RE: Survey of RDF data on the Web from Andreas Eberhart on 2002-08-19 (www-rdf-interest@w3.org from August 2002)

From: Andreas Eberhart <andreas.eberhart@i-u.de>
Date: Mon, 19 Aug 2002 14:24:54 +0200
To: "Danny Ayers" <danny666@virgilio.it>, <www-rdf-interest@w3.org>
Message-ID: <NDBBJEBLMJJIKHDPNFPCIEKHDFAA.andreas.eberhart@i-u.de>

Hi Danny,

> The paper (2.4) states that "RDF subjects, predicates and most objects are
> URLs themselves..."  - errm, not!
> However it's interesting that you did get a good number of links
> using this
> assumption.

oops, you're right.
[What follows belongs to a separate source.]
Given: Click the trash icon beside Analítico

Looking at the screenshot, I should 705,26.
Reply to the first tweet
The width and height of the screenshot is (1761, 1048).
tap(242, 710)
It basically was a (desperate) attempt to find more RDF.
The number of new data obtained by this method actually looks higher than it
really is. For instance many pages found this way have a URL that starts
with http://xmlns.com/wordnet/1.6/. There are not too many distinct hosts.


> I would suspect that there is a large number of HTML pages with linked RDF
> data - in fact it might be worth comparing the difference in the number of
> pages using the different embedding/linking techniques described in Sean
> Palmer's paper (URL anyone?).

That's actually not the case. Almost all links are to http://xmlns.com/,
http://purl.org/, http://www.w3.org/, etc. A lot of the links come from
within that site (e.g. one Wordnet concept having a link to another). RDF
embedded in HTML seems to be the exception.


> I'm a little confused about the crawling strategies (must reread), so
> apologies if you're doing this already, I would imagine that
> filtering sites
> so that outgoing links are only crawled if the current page has
> asssociated
> RDF would significantly reduce the bulk of non-RDF associated
> pages without
> removing too many good links.

That's a good idea. Currently the search depth for the crawling strategy is
only two for each of the 20 starting points, which is too low. I'll
implement your suggestion for the next run and increase the depth.


> It would be nice to see an amalgamated vocabulary containing
> terms and their
> usage frequency (and clashes),
> Another possible avenue of exploration on your data - looking at the ratio
> of hubs (statements referring to a lot of other docs) to authorities
> (docs with a lot of incoming references).

Section 3.4 talks about this. Besides the W3C namespaces, only purl.org and
ns.adobe.com are frequently used. I guess with those namespaces, literals
are typically used. We were hoping to find more references to the Open
Directory for instance (you called those authorities), which would be very
useful to categorize online learning modules for instance. However, this is
very uncommon.

Andreas

Received on Monday, 19 August 2002 08:26:54 UTC